An era passes with Bowery name.

The news that New York's Bowery Savings Bank was changing its name to Home Savings of America for the sake of uniformity with its parent company signified the end of an era.

The Bowery, of course, is New York's traditional skid row, historic home of the Bowery bum.

It wasn't always so. In 1834, when the thrift was founded, the street was a fashionable shopping boulevard.

The decline came later, but the thrift still carried the name proudly, just as others still struct such unusual names as Emigrant, Dime, and Boston Five Cents.

What did these names signify?

Dime -- almost anyone could save that much, and it was enough to open an account. Emigrant -- for the newly arrived, at the bottom of the economic ladder.

Notice, these are not banks. You have never heard of a Paupers Trust Co., a Five-and-Ten National Bank, an Indigents State Bank.

Founded to Do Good

Bowery, Emigrant, Dime, and the like were not founded to make money; they were self-perpetuating mutual organizations formed to help the poor. The directors were the same public-spirited citizens who set up charity hospitals and other nonprofit ventures for the public good.

The mutual savings institutions did their job well. They encouraged school kids to save, provided home mortgages, and were pillars of their communities. Their big, solid offices testified to trustworthiness.

But this type of institution is disappearing fast from the American landscape, just as the names like Bowery are being retired.

What happened?

Of course the first thing was that the commercial banks woke up to the fact that there are good profits to be made by serving the consumer.

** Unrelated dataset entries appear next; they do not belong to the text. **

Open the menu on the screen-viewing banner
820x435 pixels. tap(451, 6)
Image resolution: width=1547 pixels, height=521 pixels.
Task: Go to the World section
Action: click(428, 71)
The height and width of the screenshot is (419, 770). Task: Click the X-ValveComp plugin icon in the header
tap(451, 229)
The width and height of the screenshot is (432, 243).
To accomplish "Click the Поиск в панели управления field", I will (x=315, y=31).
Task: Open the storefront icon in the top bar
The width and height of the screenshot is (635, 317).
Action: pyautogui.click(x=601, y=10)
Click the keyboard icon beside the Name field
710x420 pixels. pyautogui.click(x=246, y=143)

Gone are the days when a commercial bank would routinely send a potential mortgage borrower to the savings institution across the street -- and would not seven offer consumer loans.

Commercial banks started offering the same services as thrifts -- and were providing much more, to boot. For the thrifts, the choice was to change or to atrophy.

Grass Seemed Greener

Equally important was the great wave of conversions, when mutual savings institutions switched to stock form.

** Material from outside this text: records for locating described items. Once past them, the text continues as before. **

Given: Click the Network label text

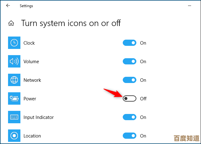Looking at the screenshot, I should (x=32, y=80).
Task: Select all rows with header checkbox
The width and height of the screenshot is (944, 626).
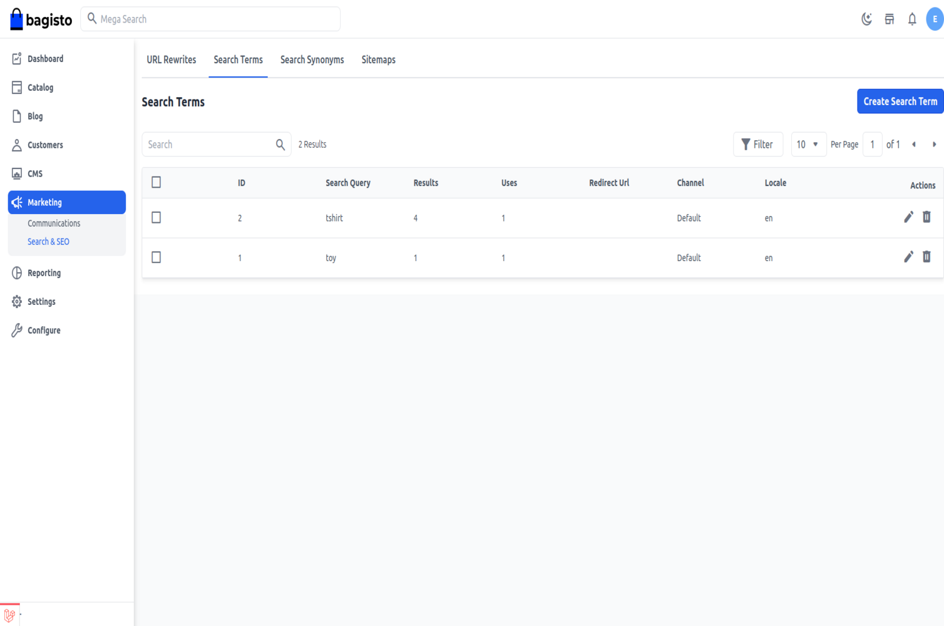Action: (156, 182)
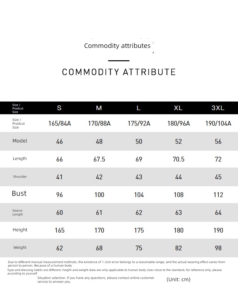Select the M size column header
Screen dimensions: 238x284
point(99,108)
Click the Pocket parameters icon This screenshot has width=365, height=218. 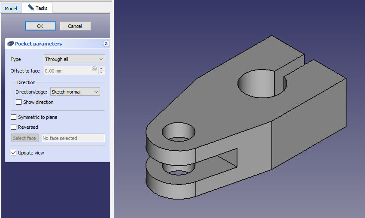pos(11,44)
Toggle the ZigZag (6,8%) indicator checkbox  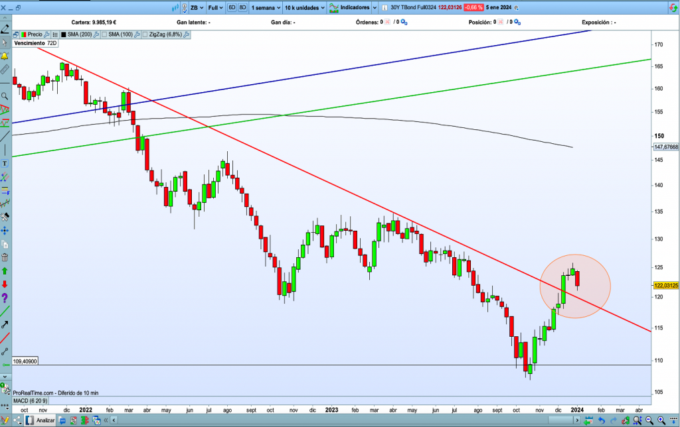(x=145, y=34)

What caused this? In some cases it was because the thrifts needed new capital and this was the only way to raise it.

But in far more cases, thrift executives fell victim to the investment banker's siren song "convert and grow rich." They saw stock companies offering profitable employee stock options and giving savers a chance for capital appreciation through investment in the institution's new stock.

The grass just seemed greener on the other side.

These programs were great -- when they worked. But sometimes, when the stock collapsed, the bank's officers and customers suffered dearly.

Furthermore, a stock price collapse would quickly tarnish an image of dependability built up, in some cases, for well over a hundred years. And dependability was the thrift's great attraction.

So a tradition dating back to the mid-1800s has died. Most thrifts today are indistinguishable from small commercial banks, with the same strengths and weaknesses, the same diversified products and opportunities for loss as well as profit.

The Personal Touch

A few traditional thrifts are left. But most are gone. And with them have gone the unhurried platform people -- usually underpaid -- who had time to handle the smallest problem of a disparity in the passbook.

These were people who would visit local schools and persuade children that saving is a patriotic obligation, like saluting the flag or singing the national anthem.

Sure, in many ways the change has been for the better. The new, more aggressive savings institution pays higher rates and offers far more services than the traditional one did. And the new thrift gives its employees opportunities to move up and take on new challenges. (At the traditional thrift, the CEO made all the decisions; everyone else was a bit player.)

But a part of the banking scene with a personal touch has pretty much been lost. It has gone the way of the local grocer and the doctor who made house calls.

True, shopping around is cheaper than getting all your groceries from a mom-and-pop store. And today we would hesitate to put money in traditional savings banks; they often felt it was enough to pay a low, safe return and let you bank in a beautiful domed, heated lobby.

Still, we can miss the old tradition.

Mr. Nadler is a contributing editor of the American Banker and professor of finance at the Rutgers University Graduate School of Management.